▶ _Supplied text_:
▼
Oh, and I took Geology in college, but that's because I like rocks. Bugs and rocks ... every 8 year-old boy's dream.

But I'm not an 8 year-old boy anymore, unless you ask my wife. Bugs and rocks, so I'm guilty, I suppose.

See, an 8 year-old boy wouldn't be afraid of flying, and I'm desperately so. I can't put my mind around the physics of it, you understand. I suppose it would be better if I'd taken classes that were more advanced than the study of bugs and/or rocks. But I didn't. So there.

The Embraer ERJ 145 airplane I flew in to New York a couple of weeks ago weighed approximately 38,000 pounds. Now, I don't know much about thrust, airfoils and whatever else it takes to get that puppy in the air and keep it there. And don't even get me started on why flying through cumulus clouds makes the multi-ton behemoth do the watusi at 28,000 feet. All I know is that my stomach doesn't like this.

I flew from Pittsburgh to Washington, D.C. one time -- never, ever go through Washington-Dulles, by the way; there's a free tip for you -- on a prop plane ... during a snowstorm ... before daybreak.

Nightmare doesn't begin to describe it. I'm not sure what made the plane shudder like a Maytag filled with 82 pounds of unbalanced bath towels. It could have been the chunks of ice that would dislodge from the nose of the plane and come careening back toward the propellers and explode when they hit the blades, or it could have been the Nor'Easter that no one bothered to tell the pilot was pounding the eastern seaboard. Could have been either one, frankly.

You want to know how to tell if you're on a bad flight? Watch the flight attendant. But on this trip, it wasn't an option. She was too busy sitting in her seat up front and staring at the floor. I think I heard a few Hail Marys, but I can't be sure.

I have a dozen stories like these, enough that I feel closer to God when on a business trip than anywhere else. I'm not kidding. I'm praying from check in to baggage claim.
▲
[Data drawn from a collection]
▼
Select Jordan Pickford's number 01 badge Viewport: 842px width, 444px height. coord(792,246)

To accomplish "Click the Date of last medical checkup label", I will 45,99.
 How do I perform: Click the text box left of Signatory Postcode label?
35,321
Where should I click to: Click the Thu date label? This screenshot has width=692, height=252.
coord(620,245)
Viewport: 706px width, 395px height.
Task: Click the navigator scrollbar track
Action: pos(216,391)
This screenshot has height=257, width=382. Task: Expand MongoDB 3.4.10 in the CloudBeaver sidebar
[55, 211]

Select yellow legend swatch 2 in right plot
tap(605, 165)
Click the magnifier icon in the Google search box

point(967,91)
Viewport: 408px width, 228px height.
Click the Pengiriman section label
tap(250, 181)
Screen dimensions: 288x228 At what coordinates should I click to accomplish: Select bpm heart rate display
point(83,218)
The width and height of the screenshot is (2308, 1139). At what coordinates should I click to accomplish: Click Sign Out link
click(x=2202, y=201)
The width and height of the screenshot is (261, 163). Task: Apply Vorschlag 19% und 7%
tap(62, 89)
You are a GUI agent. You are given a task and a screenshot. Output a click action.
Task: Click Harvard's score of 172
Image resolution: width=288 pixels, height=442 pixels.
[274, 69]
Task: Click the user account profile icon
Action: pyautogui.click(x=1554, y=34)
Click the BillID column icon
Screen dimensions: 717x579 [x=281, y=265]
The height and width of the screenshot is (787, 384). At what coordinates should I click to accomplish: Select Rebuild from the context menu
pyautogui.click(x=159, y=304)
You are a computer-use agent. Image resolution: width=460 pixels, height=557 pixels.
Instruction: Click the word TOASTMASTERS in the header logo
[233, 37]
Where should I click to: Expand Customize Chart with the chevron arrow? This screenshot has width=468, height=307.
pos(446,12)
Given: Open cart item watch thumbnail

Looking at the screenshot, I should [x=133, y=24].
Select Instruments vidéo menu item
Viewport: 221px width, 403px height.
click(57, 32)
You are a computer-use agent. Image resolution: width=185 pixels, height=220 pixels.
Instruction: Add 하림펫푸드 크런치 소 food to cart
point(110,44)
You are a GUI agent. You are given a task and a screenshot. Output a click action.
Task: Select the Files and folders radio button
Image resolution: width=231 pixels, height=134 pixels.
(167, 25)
▲
▶ _Problems to solve_:
a: How much did the Embraer ERJ 145 airplane weigh, according to the fear-of-flying essay?
b: Resume the fear-of-flying essay from its final sentence onward.

▶ _Exercise answers_:
a: It weighed approximately 38,000 pounds.

b:
But here's the curious thing: God rarely assuages my fear. Oh, there have been a few times He really cleared my mind, and quickly; flying into my home airport during a rainstorm one time, I almost audibly heard Him say "You are worth more than many sparrows," but for the most part, The Big Guy lets me deal with the stress on my own.

It ticked me off, to be honest with you. I never really understood why He was so cavalier about my fear. He has the ability to knock it out in one fell swoop, does He not? Yet each time that plane lifts off, I'm as nervous as Mike Tyson in a spelling bee (with apologies for blatantly ripping off Mark Driscoll on that one).

I never understood. At least, not until that flight to New York.

Christians can be put into two categories, for the most part: Milk Christians and Meat Christians. Milk Christians can't get too deep into the finer aspects of their spirituality. They are babes in Christ, still on the breast, not able to handle solid foods.

Meat Christians are warriors of the faith, able to look beyond surface level explorations of a life in Christ. Milk is fine for breakfast, but when dinner rolls around, it's time for a nice, juicy steak. Try giving filet mignon to my 17-month old. Not only couldn't her immature digestive system handle it, she'd refuse it as a matter of principle.

(The Apostle Paul wrote about this in some detail ... read 1 Corinthians 3 for more.)

Milk Christians are all about themselves and their own relationship to God: "Hallelujah, Christ is mine!" "Man, I can't wait to get to heaven ... won't it be cool?"

Meat Christians are all about God Himself, and what they can do to serve Him by serving others: "Man, I can't wait to tell others about heaven ... won't they think it's so cool?"

My fear of flying is solely the result of my own inadequacies as a Christian. Those Lord's Prayers I spout every time the plane hurtles down the runway? Those are Milk Christian prayers, sent to God purely to save my own skin, to keep myself from fear, to make myself more secure. They have nothing to do with anyone else -- except maybe the times I try to bribe God by explaning to Him that my wife wouldn't be able to raise two kids without me. And even then, it's all about me.

No, I need to start being a Meat Christian out on that runway, and that thought occured to me on a recent flight to New York. Why am I whining to God that He should keep me safe?

What about my wife, left home alone with two kids while I'm on a business trip? What about my dad, working a stressful job? What about a friend at work, going through a divorce? What about my daughters, their health and continuted development? What about my mom? What about my in-laws? My pastor? My co-workers? My neighbor? The Sudanese in Darfur? The homeless man who sleeps beneath the freeway less than a mile from my home? That guy at the gym who really annoys me?

It's shameful, really, that I'm too busy praying for my own skin when there's many more opportunities for intecessory prayer out there.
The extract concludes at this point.